Maximum penalty consideration

  1. The learned sentencing judge also gave explicit consideration to whether the offending in the present case was so grave as to warrant the imposition of the maximum penalty of life imprisonment. Her Honour noted the comment from Spigelman CJ in R v Stanbouli [2003] NSWCCA 355; 141 A Crim R 531, at [3] (Carruthers AJ agreeing at [179]):

“I would myself reserve the term of life imprisonment as “the norm” for persons at the top of the importation hierarchy, rather than those who “provide important assistance”. Nevertheless, I agree that an appropriate starting point, in all of the circumstances of the present case, is a head sentence of 27 years after a s16G adjustment.”

  1. Her Honour went on to note that such an approach has not always been followed, as illustrated by some of the cases relied upon by the Crown, which were set out in an attachment to the Crown’s written submissions before her Honour. These included Law v R [2006] NSWCCA 100 and Keung, Bow, Liu v R [2008] NSWCCA 193; 191 A Crim R 317.

  2. The sentencing judge’s reasons for imposing the sentences which she did in relation to the importation offences then included the following concerning the applicant’s role:

“the difficulty in this case is that nothing is known about the importation hierarchy and [the applicant’s] position in it, particularly where he was relevant to the person or persons who sent the cocaine and the person or persons to whom he delivered the cocaine. However, as I have said, his role was important, indeed critical, using his access to the secure area of the airport to collect the cocaine and deliver it, bypassing Customs controls, and the financial reward he received for his involvement indicates how important his role was. However I do not consider that this offending warrants the maximum penalty.”

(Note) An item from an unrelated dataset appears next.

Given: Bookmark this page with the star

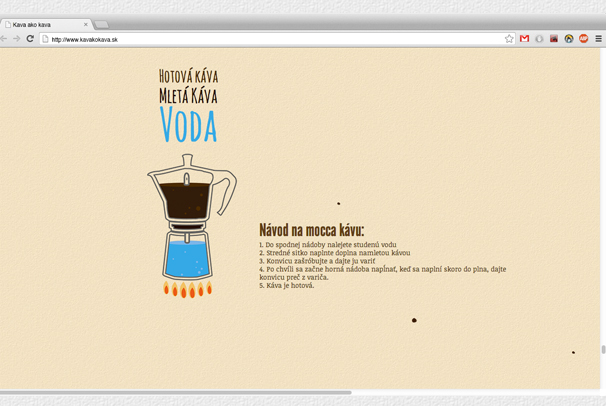Looking at the screenshot, I should 509,39.
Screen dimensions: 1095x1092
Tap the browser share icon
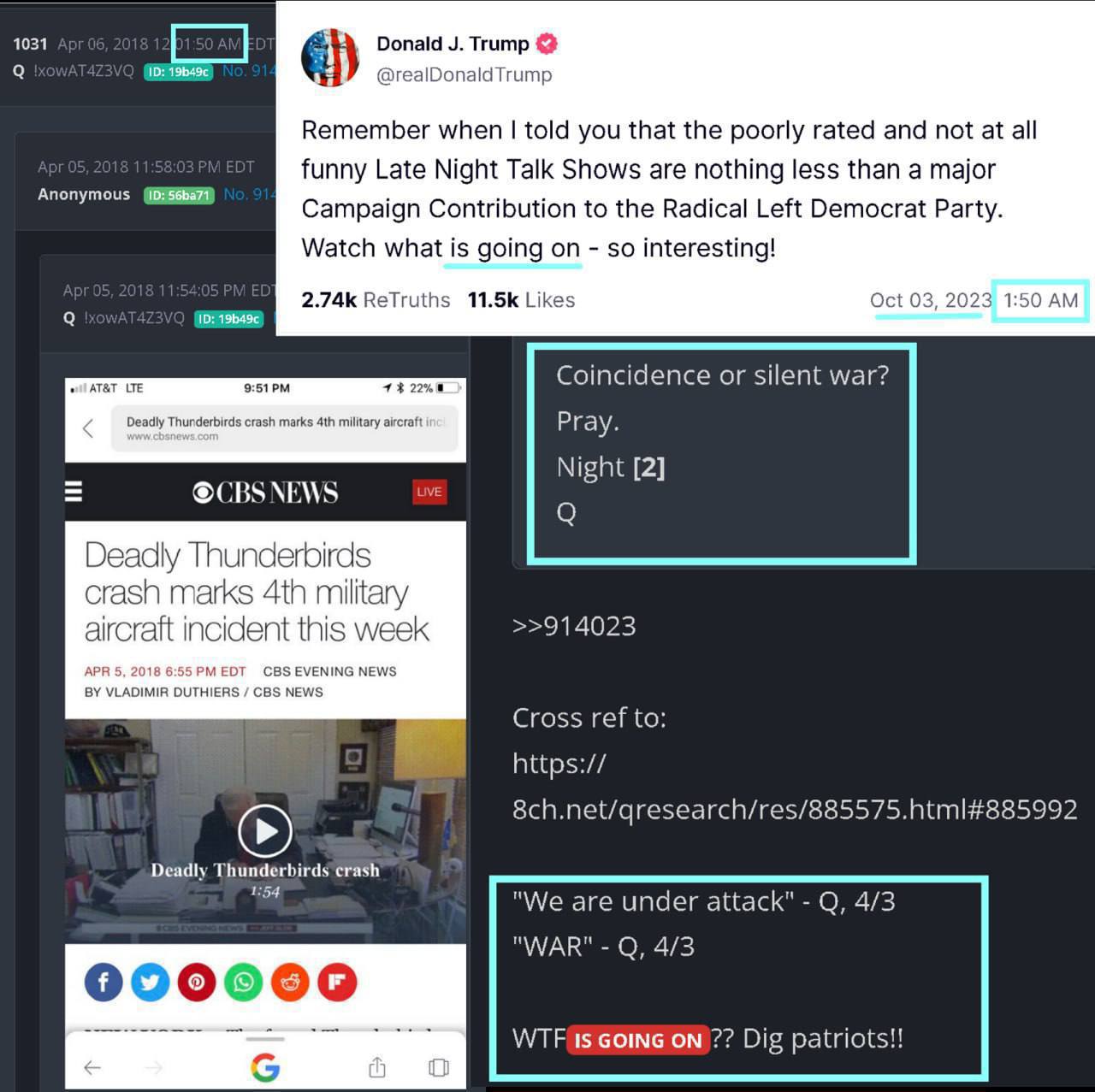(x=377, y=1066)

Accumulation and concurrence

  1. As to accumulation and concurrence, the remarks on sentence contained the following:

“There is a dispute between the Crown and [the applicant] as to whether the sentences for the money laundering offences should be partly accumulated on the sentences of the importation offences. On behalf of [the applicant] , Mr Korn submitted that there should be no accumulation of sentences for the money laundering offences, as the money is taken into account as an indicator of the seriousness of his drug offences and that to do so would involve double counting.

The Crown submitted that there was additional criminality in the conduct the subject of counts 5 and 6, by involving other people to launder money by depositing it in small sums into bank accounts. Mr Korn submitted that spending the money or putting it somewhere so that it was available to spend it did not involve additional criminality. Accumulating and possessing the money is clearly very closely associated with the importation offending but laundering it using other people does in my view involve some additional criminality to disguise the source of the money as proceeds of crime. Relative to the overall criminality of the offences relating to the money, the further criminality, although it involved multiple transactions adds to the overall criminality by only a small degree, on the basis of which I have decided to not accumulate the sentences for those offences in counts 5 and 6.”

  1. Notwithstanding these comments, the sentencing judge effectively accepted the submissions of the applicant’s legal representative since the sentences imposed in respect of counts 4, 5, 6, 7 and 8 were entirely concurrent, each commencing on 23 September 2014. It was not a ground of appeal that this involved any error by the sentencing judge and, even if there were error, it would have been an error in the applicant’s favour.

  2. In a later passage in the remarks on sentence, accumulation was again referred to as follows:

“The three importation offences occurred in a course of conduct over about a year in which commercial quantities were imported on at least six occasions by a similar methodology. But the criminality of each of the offences could not be comprehended in an appropriate sentence for any one of the offences because the time over which the offences occurred and the significant quantities contained in each. So there will be some accumulation of sentences.”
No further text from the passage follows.